| WORK INSTRUCTION |
Copy all lines below containing "text".
··········
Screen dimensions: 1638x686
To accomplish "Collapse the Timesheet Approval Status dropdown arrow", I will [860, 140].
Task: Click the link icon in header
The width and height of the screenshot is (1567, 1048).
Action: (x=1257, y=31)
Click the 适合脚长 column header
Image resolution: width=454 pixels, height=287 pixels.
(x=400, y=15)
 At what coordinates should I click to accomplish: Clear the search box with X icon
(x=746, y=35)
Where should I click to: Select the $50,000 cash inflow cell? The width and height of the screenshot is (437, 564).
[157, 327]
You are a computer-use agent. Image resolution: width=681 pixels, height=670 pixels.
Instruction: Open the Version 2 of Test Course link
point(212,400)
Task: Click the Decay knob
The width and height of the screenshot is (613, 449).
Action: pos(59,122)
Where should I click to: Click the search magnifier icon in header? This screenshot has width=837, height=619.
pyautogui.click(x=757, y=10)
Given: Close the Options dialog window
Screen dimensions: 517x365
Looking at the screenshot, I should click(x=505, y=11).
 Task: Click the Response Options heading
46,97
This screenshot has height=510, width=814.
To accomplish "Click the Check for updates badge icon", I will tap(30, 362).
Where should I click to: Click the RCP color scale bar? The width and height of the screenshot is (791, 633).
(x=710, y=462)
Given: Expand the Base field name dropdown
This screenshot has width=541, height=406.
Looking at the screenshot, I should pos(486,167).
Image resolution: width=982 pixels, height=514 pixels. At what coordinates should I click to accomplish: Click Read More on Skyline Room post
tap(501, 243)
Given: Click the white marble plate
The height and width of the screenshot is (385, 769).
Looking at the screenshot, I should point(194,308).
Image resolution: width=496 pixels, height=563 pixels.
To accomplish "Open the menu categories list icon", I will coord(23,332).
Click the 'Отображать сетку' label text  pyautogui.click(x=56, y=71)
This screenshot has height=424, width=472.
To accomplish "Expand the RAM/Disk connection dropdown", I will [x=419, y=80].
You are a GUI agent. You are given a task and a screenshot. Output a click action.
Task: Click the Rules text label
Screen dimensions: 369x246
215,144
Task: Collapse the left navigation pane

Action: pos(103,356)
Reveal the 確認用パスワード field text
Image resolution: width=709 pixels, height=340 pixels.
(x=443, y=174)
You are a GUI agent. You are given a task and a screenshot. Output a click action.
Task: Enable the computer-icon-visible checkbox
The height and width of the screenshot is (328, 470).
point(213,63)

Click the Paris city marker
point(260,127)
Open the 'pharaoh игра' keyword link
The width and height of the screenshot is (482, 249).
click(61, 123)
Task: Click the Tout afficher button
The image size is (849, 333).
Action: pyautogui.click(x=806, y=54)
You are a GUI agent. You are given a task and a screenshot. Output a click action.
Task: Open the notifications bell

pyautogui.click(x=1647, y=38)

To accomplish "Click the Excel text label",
··········
| WRITTEN SOLUTION |
Click the 'Отображать сетку' label text  pyautogui.click(x=56, y=71)
Task: Click the Rules text label
Reveal the 確認用パスワード field text
To accomplish "Click the Excel text label",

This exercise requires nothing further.